A lot of people, and their parents, worry about being robbed or cheated and it does happen. But if you have the right attitude you'll be fine. I think the essential ingredient here is confidence as that helps you evaluate each situation calmly, to avoid panic and to take the right decision. My approach is to to trust people, however dodgy they may look, but not get too familiar with them. The key word is respect: if people can see that you respect them they will serve you and protect you; if they suspect that you're looking down on them they may feel humiliated and anything is possible. But you have to strike the right balance so that you don't come across as gushing, over-friendly or gullible.

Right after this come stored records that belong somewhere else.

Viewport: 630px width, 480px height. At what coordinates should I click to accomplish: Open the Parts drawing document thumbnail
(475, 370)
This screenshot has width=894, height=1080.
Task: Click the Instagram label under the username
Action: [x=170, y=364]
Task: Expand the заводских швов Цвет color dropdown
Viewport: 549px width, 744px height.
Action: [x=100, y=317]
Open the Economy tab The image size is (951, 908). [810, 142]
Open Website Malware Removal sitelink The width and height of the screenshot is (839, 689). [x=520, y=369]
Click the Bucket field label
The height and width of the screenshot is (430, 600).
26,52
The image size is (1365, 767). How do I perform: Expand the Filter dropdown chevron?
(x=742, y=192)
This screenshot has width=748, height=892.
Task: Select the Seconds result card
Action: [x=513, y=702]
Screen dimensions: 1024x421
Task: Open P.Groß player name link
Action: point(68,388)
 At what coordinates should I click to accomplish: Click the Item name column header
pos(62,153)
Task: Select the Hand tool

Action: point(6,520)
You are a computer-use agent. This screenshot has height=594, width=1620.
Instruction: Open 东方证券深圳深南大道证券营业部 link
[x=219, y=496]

Developing Your Own Moral Code
This is something that I didn't plan for but I developed over many years and it was a bonus. The main point here is that we are surrounded by rules and regulations but the most important ones are those you have developed personally. For me the turning point was when I was about 9 and I decided not to steal again (I was into shoplifting). I realised that to even steal a penny would be a betrayal of my code. When I was in Asia I ran out of money and was offered the chance of smuggling drugs; my moral code told me to steer well clear of corrupt opportunities and I've been doing so ever since. It also helped me to avoid cannabis as it induces paranoia and laziness -- exactly what you don't need when travelling the world.
Don't Plan to See Everything
My friend Manuela was travelling through the USA and she wrote an article called The Most Difficult Thing About Travelling in which she says: "there are things I wish I could see but I'm not going to. Foods I'm not going to try, routes I'll never walk. Experiences I might never get. And that can be really frustrating and spoil the good experiences."
My planning consists of getting somewhere and then working out what to do when I get there. I avoid visiting the galleries, museums and tourist attractions unless it happens randomly, or someone takes me, and I also avoid guidebooks and overly researching the destination. I think that making lists of places to see only results in disappointment. The result is that everything is a surprise and a discovery and I don't get frustrated by not seeing stuff as I'd never planned to in the first place.
Last but not least. I think travelling alone may be the key to independent travel. It took me a few years to overcome my fear of travelling alone but when I did the rewards were immense. In Asia I kept meeting couples who were sick of each other, which isn't surprising considering they'd been living cheek by jowl for months. When you're alone you meet so many more people as you're so much more approachable than a couple or a group. And you're so much more flexible in that you can change your mind about anything, stop for a rest whenever you want and without having to agree everything. Relationships can be wonderful but long term journeys together can place them under tremendous strain.